The stretch wanted below opens at the line containing "Viewport: 1092px width, 1092px height." and closes at the line containing "Open the Advanced system settings link". Please return it exactly, with no other lines.

DATA SUPPLIED section start

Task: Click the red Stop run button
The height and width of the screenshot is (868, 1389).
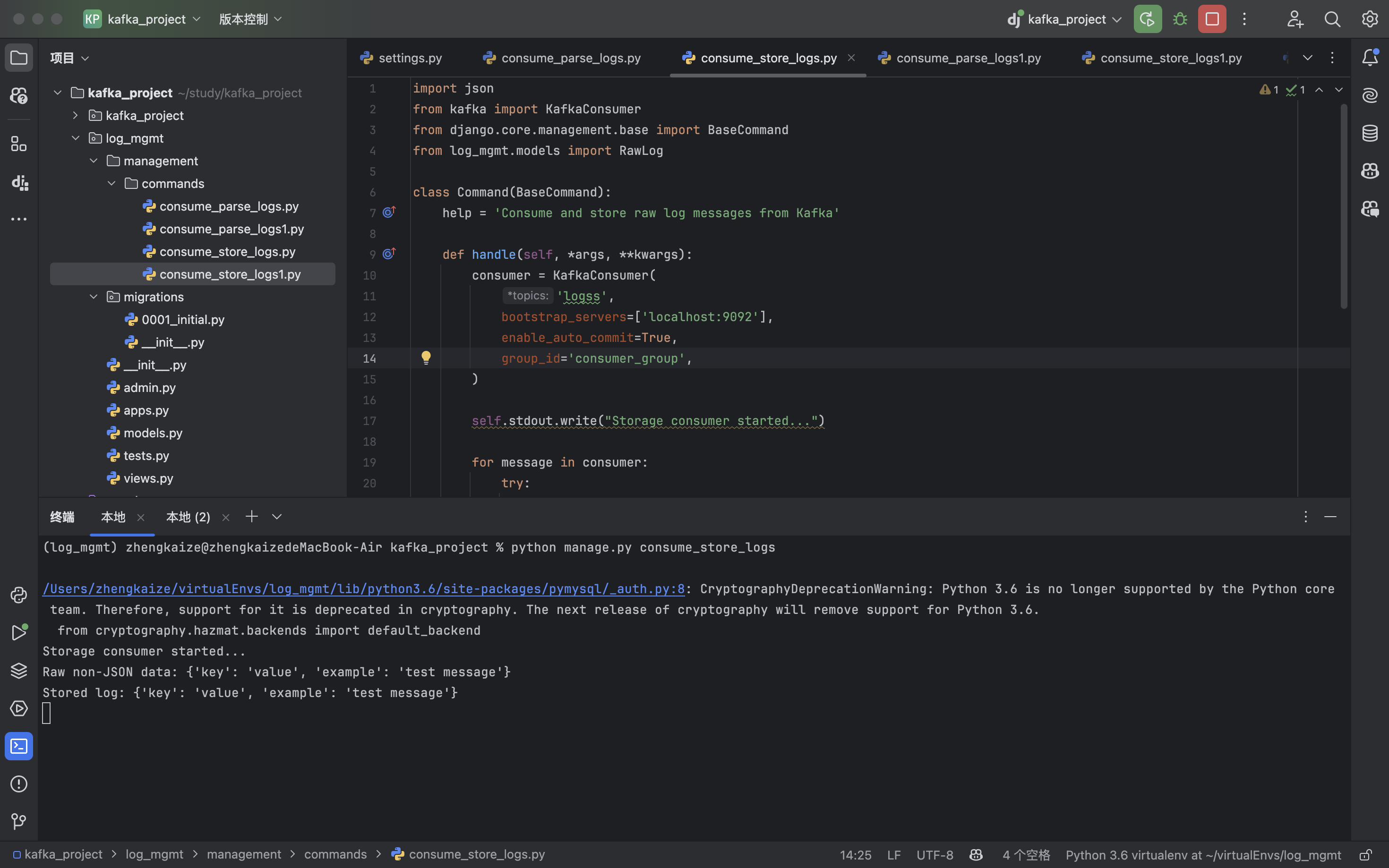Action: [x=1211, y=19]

DATA SUPPLIED section end
DATA SUPPLIED section start

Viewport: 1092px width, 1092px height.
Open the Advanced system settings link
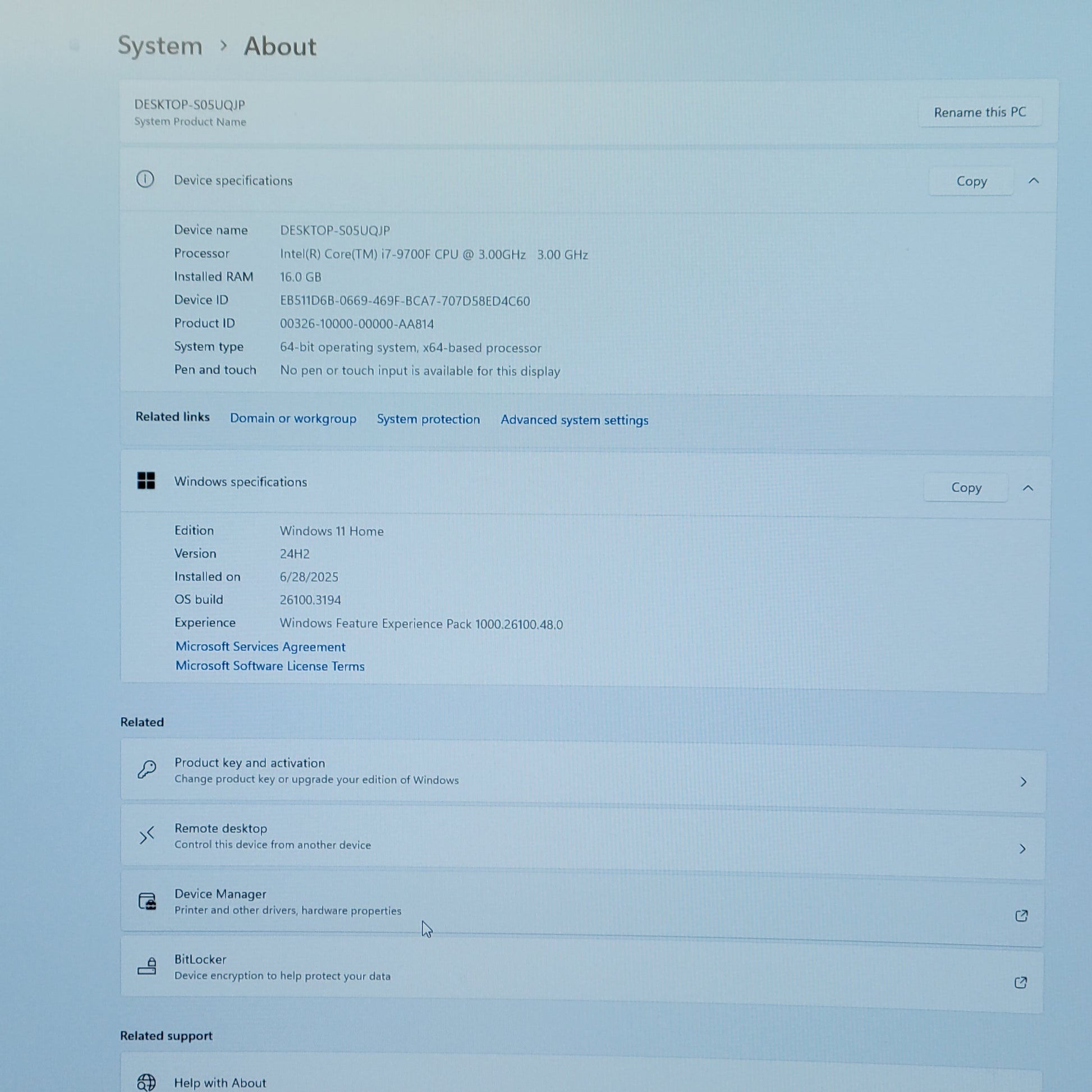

DATA SUPPLIED section end

**RESULT OF THE EXERCISE**
Viewport: 1092px width, 1092px height.
Open the Advanced system settings link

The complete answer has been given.